Activity: Take every line from the entries below that includes the word "agent" and copy it.

Saved entries:
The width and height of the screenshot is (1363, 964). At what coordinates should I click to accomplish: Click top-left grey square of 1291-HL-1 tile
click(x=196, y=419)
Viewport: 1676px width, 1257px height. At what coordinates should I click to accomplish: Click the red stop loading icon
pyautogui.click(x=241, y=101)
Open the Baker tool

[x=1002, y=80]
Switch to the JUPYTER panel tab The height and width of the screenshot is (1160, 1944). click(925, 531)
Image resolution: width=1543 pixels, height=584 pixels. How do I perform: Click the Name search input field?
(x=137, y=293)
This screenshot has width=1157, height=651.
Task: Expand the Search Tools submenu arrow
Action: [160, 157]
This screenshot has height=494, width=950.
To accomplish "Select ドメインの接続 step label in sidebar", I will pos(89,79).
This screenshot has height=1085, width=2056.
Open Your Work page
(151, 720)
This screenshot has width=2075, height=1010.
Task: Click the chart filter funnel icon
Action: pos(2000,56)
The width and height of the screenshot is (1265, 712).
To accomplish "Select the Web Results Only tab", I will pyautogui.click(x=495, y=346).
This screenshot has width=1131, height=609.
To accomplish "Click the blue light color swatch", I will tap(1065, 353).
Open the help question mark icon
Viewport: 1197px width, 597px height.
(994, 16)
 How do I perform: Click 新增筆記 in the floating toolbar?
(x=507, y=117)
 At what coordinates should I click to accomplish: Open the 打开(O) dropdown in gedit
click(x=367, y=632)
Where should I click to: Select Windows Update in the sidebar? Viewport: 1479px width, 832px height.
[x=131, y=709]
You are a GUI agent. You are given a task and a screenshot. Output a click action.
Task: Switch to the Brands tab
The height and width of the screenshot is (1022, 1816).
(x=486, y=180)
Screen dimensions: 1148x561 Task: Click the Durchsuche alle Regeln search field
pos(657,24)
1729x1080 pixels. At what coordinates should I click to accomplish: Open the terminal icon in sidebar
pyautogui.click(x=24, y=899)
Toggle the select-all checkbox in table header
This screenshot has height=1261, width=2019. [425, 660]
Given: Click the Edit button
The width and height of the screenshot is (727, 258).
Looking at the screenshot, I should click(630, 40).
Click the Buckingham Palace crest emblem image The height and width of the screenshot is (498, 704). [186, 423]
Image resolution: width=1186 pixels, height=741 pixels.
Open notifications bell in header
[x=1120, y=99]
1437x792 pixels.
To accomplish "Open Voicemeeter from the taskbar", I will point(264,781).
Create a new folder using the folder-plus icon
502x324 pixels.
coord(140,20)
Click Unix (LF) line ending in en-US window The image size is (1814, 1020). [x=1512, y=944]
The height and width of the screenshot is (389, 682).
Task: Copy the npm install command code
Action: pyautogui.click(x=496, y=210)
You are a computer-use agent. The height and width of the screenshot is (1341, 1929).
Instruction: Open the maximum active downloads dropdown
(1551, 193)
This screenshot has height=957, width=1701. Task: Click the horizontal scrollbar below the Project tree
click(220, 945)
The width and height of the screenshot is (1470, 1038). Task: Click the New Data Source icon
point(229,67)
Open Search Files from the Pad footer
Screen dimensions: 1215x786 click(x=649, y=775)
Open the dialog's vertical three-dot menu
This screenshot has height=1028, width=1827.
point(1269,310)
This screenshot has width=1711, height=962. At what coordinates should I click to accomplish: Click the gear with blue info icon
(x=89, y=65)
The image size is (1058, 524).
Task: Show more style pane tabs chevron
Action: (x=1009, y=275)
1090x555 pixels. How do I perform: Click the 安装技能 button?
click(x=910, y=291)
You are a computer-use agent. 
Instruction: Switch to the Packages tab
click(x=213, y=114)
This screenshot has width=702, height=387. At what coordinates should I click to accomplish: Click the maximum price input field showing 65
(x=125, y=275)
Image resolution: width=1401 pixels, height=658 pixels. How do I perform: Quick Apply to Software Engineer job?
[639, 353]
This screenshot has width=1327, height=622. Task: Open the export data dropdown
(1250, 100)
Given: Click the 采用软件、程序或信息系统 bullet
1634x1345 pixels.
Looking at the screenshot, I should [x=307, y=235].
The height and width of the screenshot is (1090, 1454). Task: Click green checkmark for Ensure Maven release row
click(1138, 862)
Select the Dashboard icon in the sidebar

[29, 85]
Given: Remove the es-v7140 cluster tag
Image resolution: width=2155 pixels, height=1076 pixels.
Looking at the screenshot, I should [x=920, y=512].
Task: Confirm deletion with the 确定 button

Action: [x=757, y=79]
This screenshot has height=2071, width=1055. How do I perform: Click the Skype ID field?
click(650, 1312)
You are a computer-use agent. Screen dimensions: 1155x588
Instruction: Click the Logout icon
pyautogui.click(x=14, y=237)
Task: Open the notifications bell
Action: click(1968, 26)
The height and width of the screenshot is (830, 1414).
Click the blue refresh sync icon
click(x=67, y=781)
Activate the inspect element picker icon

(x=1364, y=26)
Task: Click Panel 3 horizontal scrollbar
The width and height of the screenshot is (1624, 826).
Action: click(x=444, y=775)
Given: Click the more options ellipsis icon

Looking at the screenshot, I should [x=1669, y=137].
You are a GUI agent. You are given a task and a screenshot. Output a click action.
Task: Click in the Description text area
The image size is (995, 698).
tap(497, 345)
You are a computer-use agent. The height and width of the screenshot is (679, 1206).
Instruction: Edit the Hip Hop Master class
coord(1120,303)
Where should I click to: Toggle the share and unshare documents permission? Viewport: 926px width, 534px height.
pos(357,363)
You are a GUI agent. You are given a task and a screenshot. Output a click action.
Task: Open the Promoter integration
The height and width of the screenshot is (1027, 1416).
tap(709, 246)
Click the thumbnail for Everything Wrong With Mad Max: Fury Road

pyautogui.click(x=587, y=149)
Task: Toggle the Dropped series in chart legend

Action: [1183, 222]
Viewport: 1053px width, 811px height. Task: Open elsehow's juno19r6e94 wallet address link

Reply:
You are a GUI agent. You are given a task and a screenshot. Output a click action.
You are a computer-use agent. The height and width of the screenshot is (1341, 1929).
You are a computer-use agent. 
You are a computer-use agent. Screen dimensions: 1155x588
You are a GUI agent. You are given a task and a screenshot. Output a click action.
You are a computer-use agent. The height and width of the screenshot is (679, 1206).
You are a GUI agent. You are given a task and a screenshot. Output a click action.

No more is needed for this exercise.